Wickeln auf dem Schoß

Ich erzähle ja gern immer mal wieder, dass wir keinen Wickeltisch haben und brauchen. Das erscheint vollkommen verrückt, ist aber de facto absolut praktikabel. Als die Minimenschen noch ganz mikroklein waren, also noch relativ unbeweglich rumlagen und ihren Kopf noch nicht selbst halten konnten, haben wir sie einfach auf dem Bett gewickelt. Da ist dann auch genug Platz für’s große Geschwister um zu „helfen“. Das Bett nutze ich immernoch, wenn ich den Mikromensch nach dem Baden einöle und zum – streng beaufsichtigt – nackig rumtollen. Ansonsten ist der Mikromensch aber jetzt mit knapp acht Monaten so agil, dass das wickeln in Rückenlage eine stressige Kampfkunsteinlage ist. Das ist beim wickeln in Bauchlage auf dem Schoß vollkommen anders. Da hat man selbst trotzige zweijährige noch gut im Griff. Außerdem geht das tatsächlich überall und man ist nicht auf das Vorhandensein einer Wickelmöglichkeit angewiesen. (Und wenn die nur auf dem Damenklo ist, kann das dem Mann auch egal sein.) Weil sich allerdings wohl niemand so recht vorstellen kann, wie das gehen soll mit dem Schoßwickeln und ich auch keine Anleitung im Internet finden konnte, haben der Mikromensch und ich für euch mal ein paar Fotos gemacht:

1. Wichtig ist, dass man einen Stuhl oder Hocker hat, der nicht zu hoch ist. Die Beine sollten idealerweise einen 90-Grad-Winkel haben. Und los geht’s. Das Kind quer auf den Schoß legen:

Die Arme des Kindes hängen vorn locker runter. Man kann ihm ein Spielzeug geben oder ein Buch auf den Boden legen. Zum Schutz der Kleidung lege ich ein Moltontuch unter. Das eine Bein kann man etwas strecken, so dass das Kind hinten niedriger liegt, das ist aber Geschmackssache bzw. vom Kind abhängig. Das Kind liegt nah an meinem Bauch.

2.

Mit meinem linken Arm halte ich das Kind fest indem ich den Ellbogen vorm Kind auf mein Knie Stütze, die Hand kann ich dann trotzdem noch benutzen. Um unter dem Kind zu arbeiten, zB Windel aufmachen, Body hoch ziehen etc drehe ich die Hüfte des Kindes mit der rechten Hand hoch.

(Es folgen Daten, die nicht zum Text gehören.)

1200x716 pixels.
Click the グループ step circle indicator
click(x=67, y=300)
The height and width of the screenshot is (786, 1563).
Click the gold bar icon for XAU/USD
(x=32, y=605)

3. Auf geht’s. Windel öffnen:

Hier sieht man das gedrehte ganz gut. Das Kind liegt nun mit seinem Rücken an meinem Bauch und ich kann mit der linken Hand die Windel öffnen.

4. Windel drunter rausziehen geht meist ohne aufdrehen. Den Po säubern geht logischerweise viel besser von oben. Dann wieder aufdrehen um die frische Windel unterzulegen.

Hier lege ich gerade die frische Windel unter, dann Kippe ich das Kind wieder runter, sortiere die Windel am Rücken und hebe es dann nochmal halb an zum Windel zu machen.

5. Windel schließen

6. Body zu machen.

Wie man sieht chillt der Mikromensch bei dem ganzen ab und guckt sich den Boden an. Kein Vergleich zum wickeln in Rückenlage, wo er derzeit wie eine kleine Schlange sofort wegrollt wenn ich versuche irgendwas an ihm an- oder auszuziehen.

7. Jetzt noch die Hose wieder an.

8. Und fertig.

Natürlich kann man in der gleichenWeise auch das Oberteil wechseln. Aber zum üben reicht erstmal nur unten rum wahrscheinlich aus. Meldet euch wenn ihr Fragen habt.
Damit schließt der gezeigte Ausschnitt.